Peau d’âne est un film qui semble quand même faire l’unanimité, et à vrai dire les seules critiques très négatives sur le film que j’ai pu lire porte sur l’introduction de l’hélicoptère à la fin. C’est vrai que cela peut surprendre, même s’il est bien entendu que la fée voyage dans le temps plus tôt dans le film !
Enfin bref, ce détail mis à part dont le film aurait pu se passer, Jacques Demy signe quand même un métrage des plus réussis.
Visuellement bien sûr. Pas grand-chose à redire. Entre les costumes magnifiques, la photographie et les couleurs sublimes, les décors à la fois classique et originaux, la mise en scène pleine d’élégance, les idées étonnantes et les effets spéciaux des plus soignées, Peau d’âne est un très beau film sur la forme, qui vieilli fort bien en plus. La restauration dont il a fait l’objet lui a été de surcroit très profitable. La beauté des images est servie par la beauté de la musique. La musique en elle-même est superbe, mais il y a aussi quelques chansons devenues des classiques dans le répertoire. Si certaines n’ont rien de spécial, en revanche d’autres sont originales et apportent un vrai plus au film. Ce n’est pas si fréquent dans les comédies musicales. En plus ce n’est pas non plus envahissant outre mesure.
Le casting est emmené bien sûr par Catherine Deneuve, sublime, et très crédible dans son rôle. Si elle retient l’attention néanmoins je dois quand même avouer que Jean Marais offre une prestation charismatique et particulièrement marquante, donnant un vrai volume à la première partie.
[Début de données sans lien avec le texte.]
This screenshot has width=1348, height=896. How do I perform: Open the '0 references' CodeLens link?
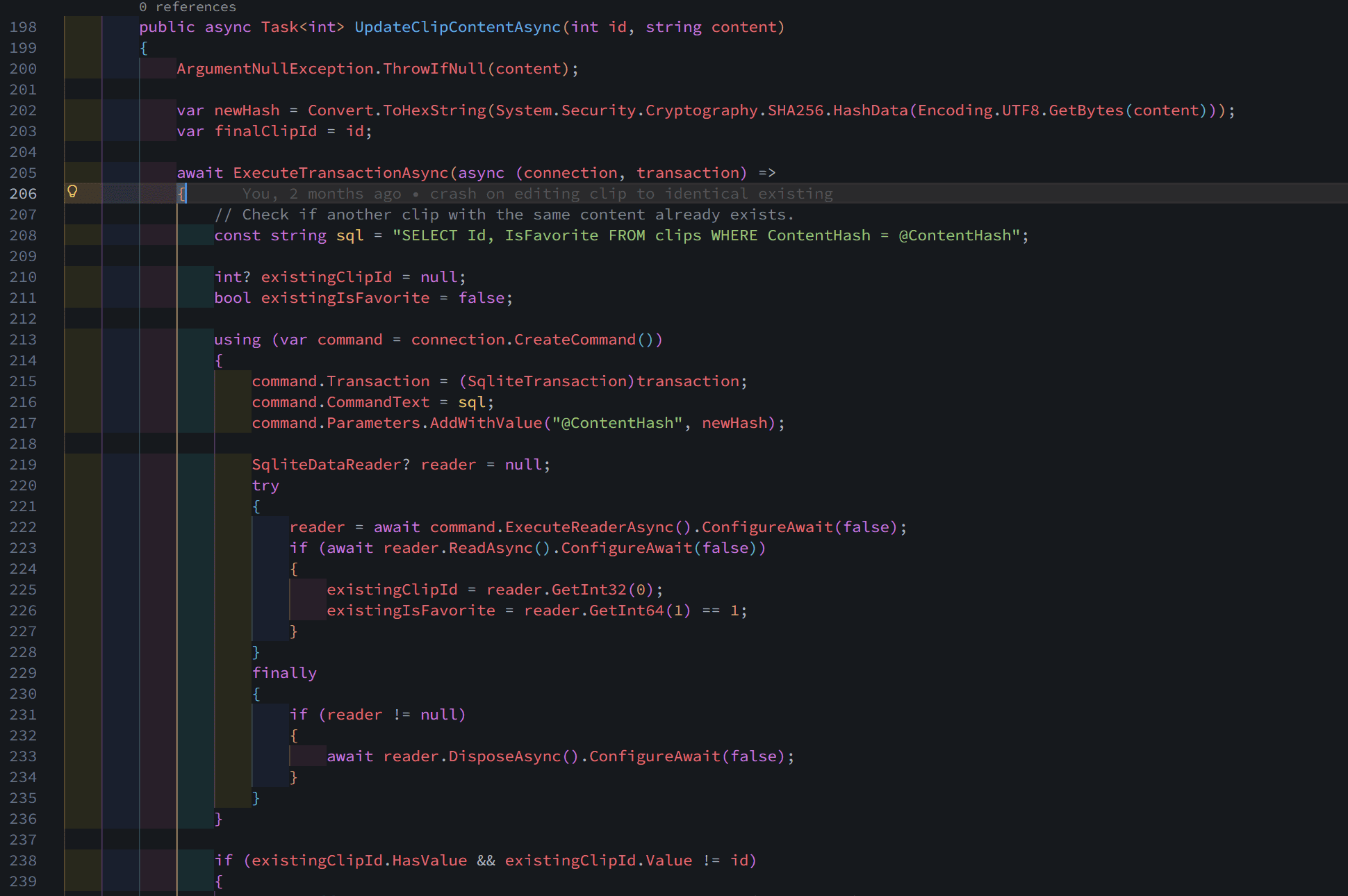point(188,7)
Jacques Perrin qui s’empare du premier rôle masculin dans la deuxième partie, sans démériter, n’a quand même pas le charisme de Jean Marais, mais il campe un prince crédible aux allures de doux rêveur qui colle bien au film, et à Jacques Perrin aussi ! Le casting en tout cas est très relevé, les personnages sont bien écrits, et cela donne à l’écran un résultat tout à fait convaincant.
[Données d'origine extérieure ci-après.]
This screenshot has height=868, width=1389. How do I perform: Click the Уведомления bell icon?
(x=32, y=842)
L’histoire s’inspire bien sûr du conte, de façon assez fidèle d’ailleurs. Reste que Jacques Demy est suffisamment artiste et original pour imposer aussi sa propre patte sur le film. Il nourrit l’ensemble d’une fantaisie supplémentaire, introduit des éléments assez déconcertants parfois mais qui finalement s’harmonise bien à l’univers montré. Croisant Perrault, Doré et ses propres concepts, je ne crois pas que c’est ce qu’il a amené qui donne le plus de relief au film, mais clairement cela donne une teinte propre et singulière au film, et c’est une démarcation audacieuse qui ne fonctionne pas si mal du tout.
En tout cas Peau d’âne est un film marquant. Ce n’est pas le genre de film qu’on regarde et qu’on oublie aussitôt. Très beau, audacieux, solidement interprété, je pense que c’est un des films français les plus esthétiques, mais je pense, plus largement, que c’est un des films français les plus notables de son époque, et qui garde beaucoup de saveur. 5.